→ **Work to do**
a) In the ball mill forum thread, for about how many hours did the first poster run the ball mill?
b) Continue the ball mill forum thread from the point where the text stops.

→ **Selected text**
# Help: Newbie, Ball Mill, & Processors



## moremetal (Jan 20, 2012)

Hi everyone,
I'm a complete newbie to all this... so any help would be appreciated. I am attempting to run my first batch of computer processors for gold recovery (first batch of anything for that matter). Here's what I've done so far:
1. obtained a sprinkling of computer processors, 49 of them to be exact
2. bought a ball mill (see this link for the model I'm using: http://www.pyrocreations.com/inc/sdetail/11955/11960), and a AR kit from Shore International
3. cut up the processors into quarters using a bolt cutter. I set aside the metal backs, and only used the ceramic/plastic/gold boards in the ball mill.
4. loaded the ball mill last night with 50 1/2" chrome-plated steel balls, 50 3/4" chrome-plated steel balls, and the 49 processors that had been cut into quarters, and had the stainless steel backs set aside). (You can view a list of the 49 different processors by opening the attached spreadsheet).
5. Ran the ball mill for about 9 or 10 hours.

I opened the ball mill this morning, and to my surprise, the processors are still pretty much in their original size from nearly 10 hours ago. Of course everything is covered with fine black dust... and the corners are all worn... but I was expecting an overnight run with the ball mill to pretty much do the job.

I'd say the ball mill was filled 1/3 full with the processors and the balls (grinding media). The ball mill is a single speed ball mill (i.e., I don't see a way to adjust the speed)

Any tips on how long I should expect to run the ball mill on a batch like this?
Any tips on proper preparation of the processors prior to placing them in the ball mill?
Did I miss anything I should have done prior to using the ball mill?

Thanks in advance!
Jeff


----------



## publius (Jan 20, 2012)

The mill you bought is for grinding/mixing black powder. More than likely, the balls do not fall onto the processors but roll over them as they would with the powder.

→ **Word and element pointing entries**
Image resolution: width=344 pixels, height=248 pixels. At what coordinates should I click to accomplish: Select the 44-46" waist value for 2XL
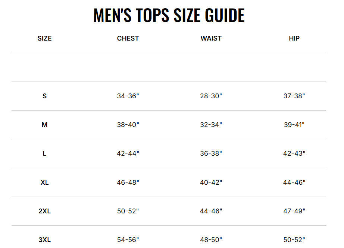pos(211,211)
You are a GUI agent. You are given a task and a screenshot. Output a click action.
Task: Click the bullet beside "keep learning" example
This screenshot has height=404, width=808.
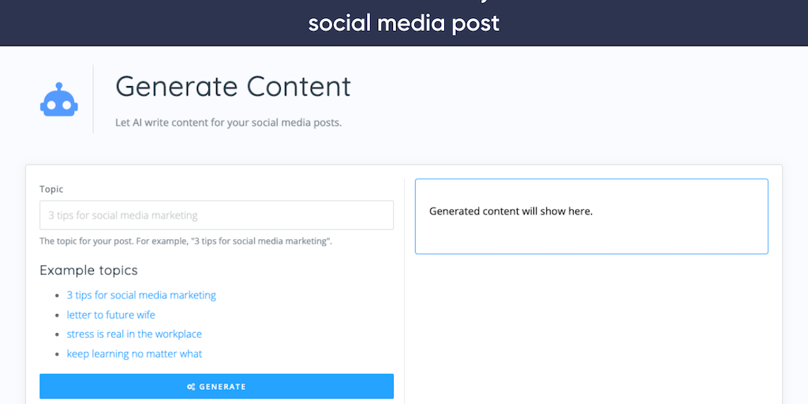tap(58, 354)
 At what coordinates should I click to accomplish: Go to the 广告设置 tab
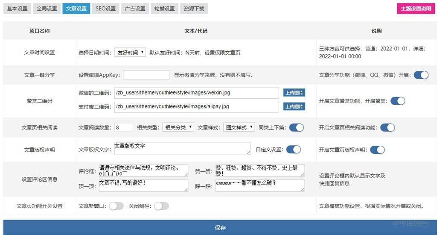135,9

→ **Results of the exercise**
a) About 9 or 10 hours.

b)
See if you can get your money back from Shor... :roll: Down load CM Hoke's book and put you e-scrap away until you have read it through at least 3 times.


----------



## jack_burton (Jan 22, 2012)

To answer your ball mill questions, best bet is to do a search on the forums, lots of threads on the topic.

Here's a short synopsis of what I've learned from here:
1. Ball mills (like the one you have there) that grind are ill suited for eWaste.
2. You want a ball mill that will CRUSH, not GRIND.
3. For a small cylinder like you have, this might mean running it as slow as 15RPM.
4. Larger balls mills, like up to 55 gallon drum size, will RARELY run more than 60RPM.
5. You want the balls inside the mill to reach apex travelling slowly enough in the mill that they DROP down on the material.

FYI, your method will still work, but it might take a week or many weeks to grind down the CPUs. A correct ball mill would crush those in 30 minutes.

Good luck and welcome to the forums!


----------



## publius (Jan 22, 2012)

you would be much better off smashing those chips with a hammer in an iron anvil. Rock polishers, which is what you have, as better suited to the purpose (polishing rocks). Take Jack_Burton's advise and get (or make) a proper ball mill.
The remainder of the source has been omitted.